How We Got Here: A Brief History
The golden age of cocktails is often placed in the late 19th and early 20th centuries — the era of Jerry Thomas, the legendary American bartender whose 1862 book Bar-Tender's Guide codified the art of cocktail making. But Prohibition (1920–1933) in the United States shattered that tradition. Quality spirits disappeared, replaced by bathtub gin and bootleg liquor. To mask harsh flavours, bartenders loaded drinks with sugar and cheap mixers — and the habit stuck long after Prohibition ended.
By the latter half of the 20th century, cocktail culture had largely degraded into neon-coloured, artificially flavoured, and excessively sweet concoctions. The bar was set very low — sometimes literally at the bottom of a bottle of grenadine.
The Cocktail Renaissance
The revival began quietly in New York in the late 1990s and early 2000s. A handful of bartenders — notably Dale DeGroff at The Rainbow Room and Audrey Saunders at Bemelmans Bar — began applying culinary-level attention to their craft. They returned to classic recipes, sourced quality spirits, made fresh juices, and treated the bar as a serious creative space rather than a service counter.
Milk & Honey, opened by Sasha Petraske in Manhattan in 1999, is often cited as the bar that catalysed the modern cocktail movement. Its no-frills policy, emphasis on technique, and insistence on quality over volume became a template copied worldwide.
The Ingredients Revolution
What distinguishes the craft cocktail era is its obsession with ingredients. Today's leading bartenders think like chefs:
- House-made syrups — infused with herbs, spices, and unusual botanicals
- Clarified juices — using centrifuges or agar clarification for crystal-clear citrus
- Fat washing — infusing spirits with butter, bacon, or nut oils for richness
- Fermentation — creating house kombucha, kefir, or shrub bases
- Seasonal menus — changing alongside produce availability, as any serious restaurant kitchen would
Global Influence: Cities Shaping Bar Culture
The craft cocktail movement is now global, but certain cities have become epicentres of innovation:
- London — A deeply creative bar scene with global influence, producing some of the world's most awarded bars
- New York — The birthplace of the modern movement, still home to essential institutions
- Tokyo — Famous for meticulous technique, immaculate ice, and reverent classicism
- Singapore — A rapidly evolving scene blending Asian ingredients with Western techniques
- Melbourne & Sydney — Australia's cities punch well above their weight globally
The Rise of Low- and No-Alcohol Cocktails
One of the most significant recent developments in craft cocktail culture is the explosion of thoughtfully crafted low- and no-alcohol options. No longer an afterthought, the "zero-proof" cocktail is now a serious creative discipline. Bars like Lyaness in London and The Dead Rabbit in New York offer non-alcoholic cocktails of genuine complexity — built on house-made syrups, fermented bases, and botanical distillates that deliver flavour without the alcohol.

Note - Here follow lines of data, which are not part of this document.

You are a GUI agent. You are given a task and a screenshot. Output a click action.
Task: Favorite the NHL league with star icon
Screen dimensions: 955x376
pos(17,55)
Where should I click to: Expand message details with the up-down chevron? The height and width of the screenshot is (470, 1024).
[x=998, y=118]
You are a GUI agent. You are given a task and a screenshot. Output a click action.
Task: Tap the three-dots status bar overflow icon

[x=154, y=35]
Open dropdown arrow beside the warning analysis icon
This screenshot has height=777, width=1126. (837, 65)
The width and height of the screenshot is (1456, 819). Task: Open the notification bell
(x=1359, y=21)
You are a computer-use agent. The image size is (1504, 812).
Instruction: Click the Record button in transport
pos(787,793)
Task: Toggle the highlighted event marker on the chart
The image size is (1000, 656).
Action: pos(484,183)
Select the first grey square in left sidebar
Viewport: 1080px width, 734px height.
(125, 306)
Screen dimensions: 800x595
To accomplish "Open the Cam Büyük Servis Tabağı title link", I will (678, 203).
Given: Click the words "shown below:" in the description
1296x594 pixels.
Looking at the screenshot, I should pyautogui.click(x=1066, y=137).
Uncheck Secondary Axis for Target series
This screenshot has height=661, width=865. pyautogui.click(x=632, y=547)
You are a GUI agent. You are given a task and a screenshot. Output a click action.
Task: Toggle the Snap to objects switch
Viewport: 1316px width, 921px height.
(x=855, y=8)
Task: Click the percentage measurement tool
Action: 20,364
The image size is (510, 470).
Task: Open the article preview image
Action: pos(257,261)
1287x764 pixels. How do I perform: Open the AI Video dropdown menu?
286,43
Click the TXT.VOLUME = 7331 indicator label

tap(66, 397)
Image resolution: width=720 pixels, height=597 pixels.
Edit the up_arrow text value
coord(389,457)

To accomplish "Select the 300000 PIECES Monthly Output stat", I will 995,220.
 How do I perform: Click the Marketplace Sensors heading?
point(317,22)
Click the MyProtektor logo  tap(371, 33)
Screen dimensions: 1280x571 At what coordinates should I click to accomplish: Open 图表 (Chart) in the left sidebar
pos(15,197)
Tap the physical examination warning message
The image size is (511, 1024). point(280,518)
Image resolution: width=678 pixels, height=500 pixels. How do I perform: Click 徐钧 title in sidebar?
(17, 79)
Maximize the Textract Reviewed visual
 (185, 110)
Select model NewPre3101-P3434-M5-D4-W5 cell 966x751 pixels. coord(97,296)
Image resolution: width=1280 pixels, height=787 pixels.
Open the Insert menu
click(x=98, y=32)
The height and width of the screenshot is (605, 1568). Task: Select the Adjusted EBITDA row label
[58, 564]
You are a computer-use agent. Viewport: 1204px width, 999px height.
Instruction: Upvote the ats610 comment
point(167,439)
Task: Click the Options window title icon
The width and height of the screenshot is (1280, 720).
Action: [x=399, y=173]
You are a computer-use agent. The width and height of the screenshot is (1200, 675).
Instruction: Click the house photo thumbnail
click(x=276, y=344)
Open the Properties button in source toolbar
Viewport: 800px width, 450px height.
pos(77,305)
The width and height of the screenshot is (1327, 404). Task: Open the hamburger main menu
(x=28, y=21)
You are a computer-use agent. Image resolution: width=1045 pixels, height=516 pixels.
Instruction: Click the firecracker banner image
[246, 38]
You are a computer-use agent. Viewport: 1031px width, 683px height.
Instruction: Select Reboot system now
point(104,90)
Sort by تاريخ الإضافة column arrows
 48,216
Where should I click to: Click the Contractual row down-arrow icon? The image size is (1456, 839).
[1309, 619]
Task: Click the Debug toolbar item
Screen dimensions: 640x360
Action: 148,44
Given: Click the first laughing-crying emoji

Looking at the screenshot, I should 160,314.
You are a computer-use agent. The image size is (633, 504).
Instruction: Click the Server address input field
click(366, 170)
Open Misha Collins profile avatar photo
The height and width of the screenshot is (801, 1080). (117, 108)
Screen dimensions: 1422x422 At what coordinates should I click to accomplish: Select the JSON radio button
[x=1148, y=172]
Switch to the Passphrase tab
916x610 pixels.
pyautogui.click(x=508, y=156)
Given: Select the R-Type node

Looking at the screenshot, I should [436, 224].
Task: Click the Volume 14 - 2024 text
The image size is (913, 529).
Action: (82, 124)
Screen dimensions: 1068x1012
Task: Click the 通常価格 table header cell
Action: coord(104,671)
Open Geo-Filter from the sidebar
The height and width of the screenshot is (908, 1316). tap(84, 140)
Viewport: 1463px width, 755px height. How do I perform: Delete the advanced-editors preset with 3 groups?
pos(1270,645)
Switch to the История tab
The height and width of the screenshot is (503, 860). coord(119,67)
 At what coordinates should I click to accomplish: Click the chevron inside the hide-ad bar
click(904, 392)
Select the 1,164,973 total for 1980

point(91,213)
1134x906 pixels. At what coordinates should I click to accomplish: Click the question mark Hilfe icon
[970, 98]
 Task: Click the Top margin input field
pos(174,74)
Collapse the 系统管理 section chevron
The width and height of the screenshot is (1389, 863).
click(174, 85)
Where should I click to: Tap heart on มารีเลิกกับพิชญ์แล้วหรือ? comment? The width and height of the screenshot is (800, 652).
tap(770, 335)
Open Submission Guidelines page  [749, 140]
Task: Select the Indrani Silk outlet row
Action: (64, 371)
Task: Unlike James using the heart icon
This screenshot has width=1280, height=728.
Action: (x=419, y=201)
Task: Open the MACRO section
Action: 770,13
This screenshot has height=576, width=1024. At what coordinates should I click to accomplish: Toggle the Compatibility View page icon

What's Next for Bar Culture
Sustainability is arguably the defining theme of the next chapter. Leading bars are rethinking their environmental footprint: using whole fruits (juice, peel, pulp, and all), composting, sourcing locally, and eliminating single-use plastics. The idea of a "zero-waste bar" has moved from novelty to industry aspiration.
Meanwhile, technology is nudging its way in — from centrifuges and rotary evaporators borrowed from culinary science to AI-assisted menu development and smart ice machines. But at its heart, bar culture remains profoundly human: a meeting place, a stage, and a craft practiced by people who genuinely love what they do.